§ **Written task**
Quote the records from the line that contains "Given: Go to Accueil breadcrumb link" through the line that contains "This screenshot has", leaving out the pictures.
[START OF Record list]
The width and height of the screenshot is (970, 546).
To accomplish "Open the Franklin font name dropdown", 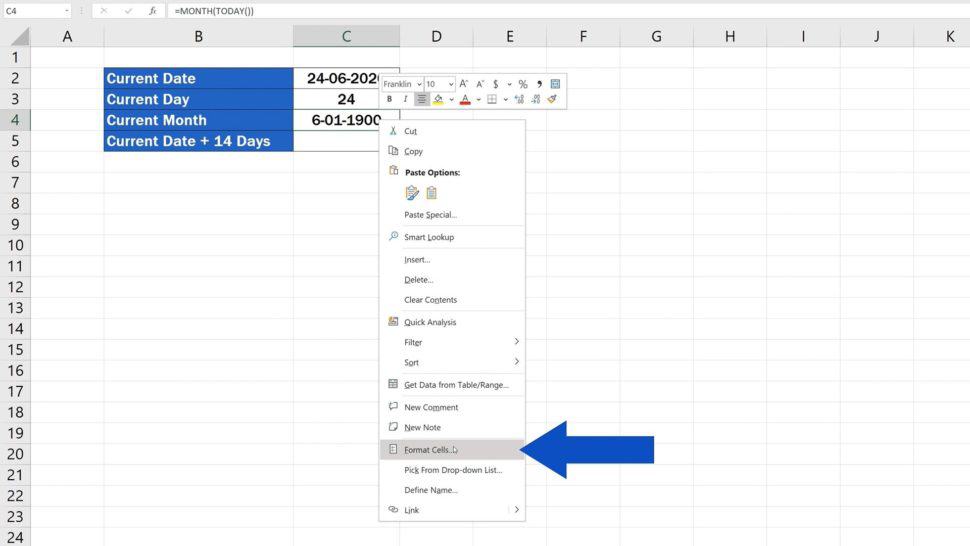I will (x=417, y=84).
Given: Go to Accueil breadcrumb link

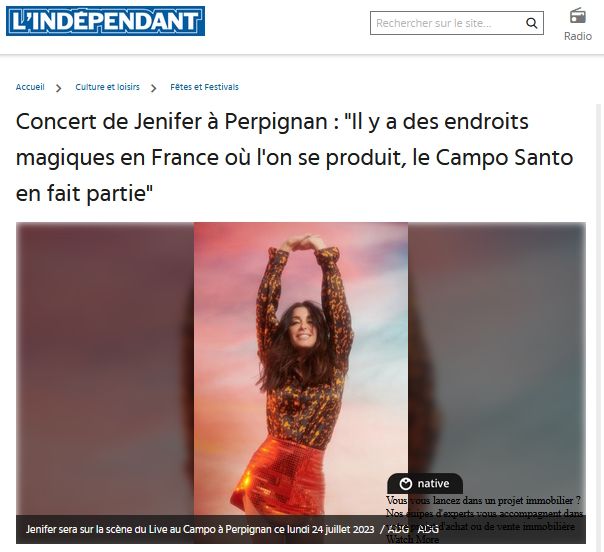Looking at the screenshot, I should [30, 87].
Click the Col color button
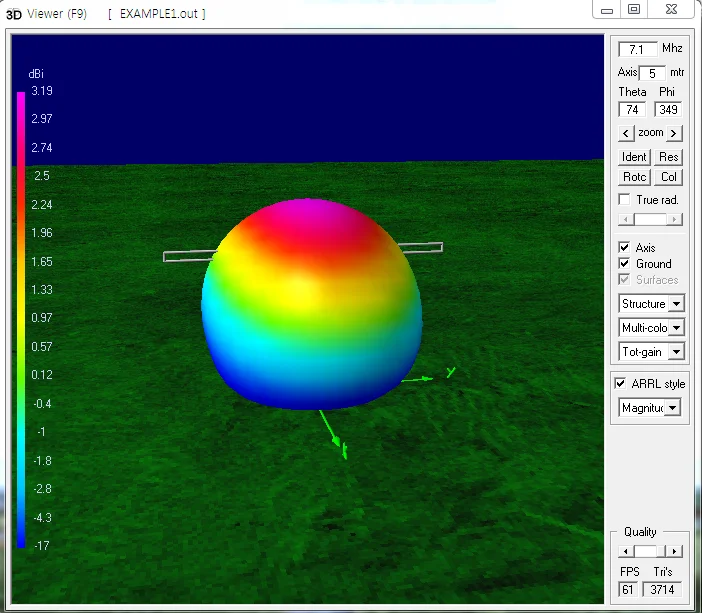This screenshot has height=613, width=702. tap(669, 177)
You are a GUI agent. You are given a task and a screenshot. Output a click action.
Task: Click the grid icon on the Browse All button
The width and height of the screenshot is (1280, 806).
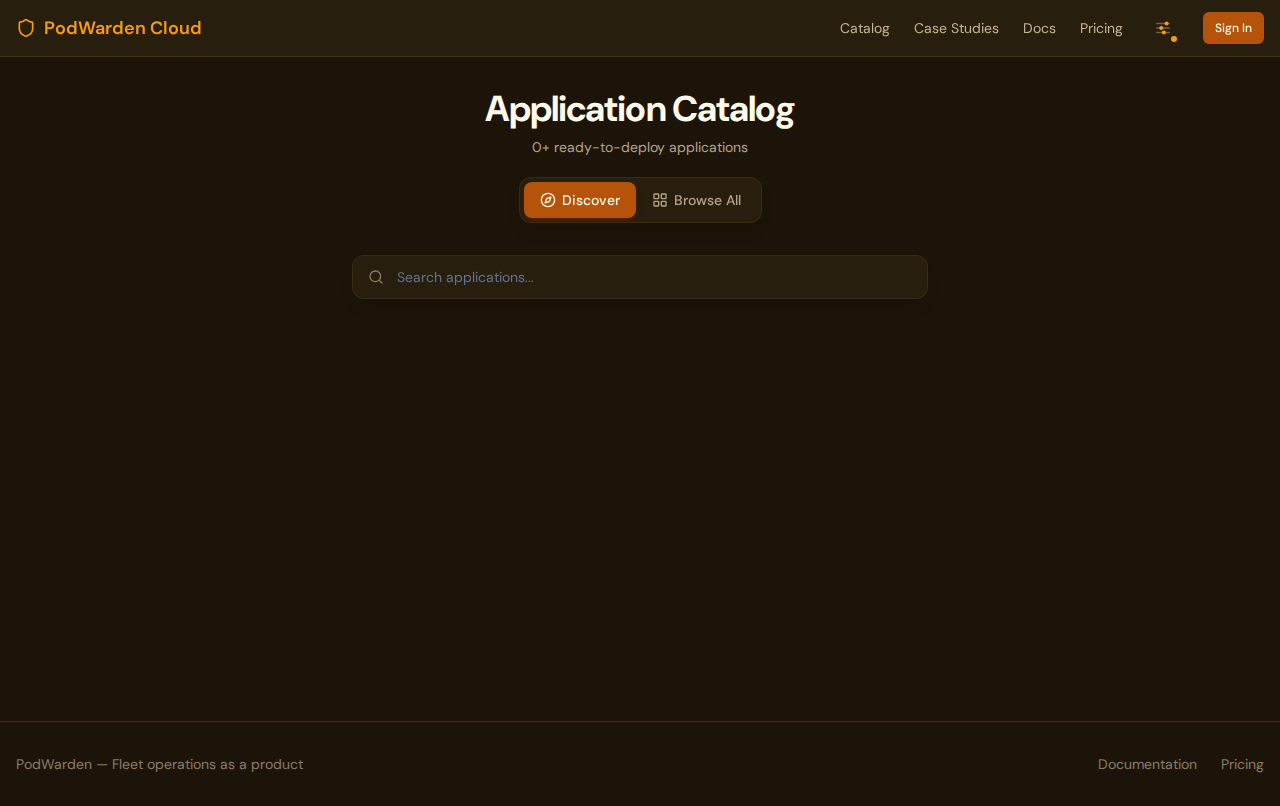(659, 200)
[END OF Record list]
§ **Solution for this task**
Given: Go to Accueil breadcrumb link

Looking at the screenshot, I should [30, 87].
Click the Col color button
This screenshot has height=613, width=702. tap(669, 177)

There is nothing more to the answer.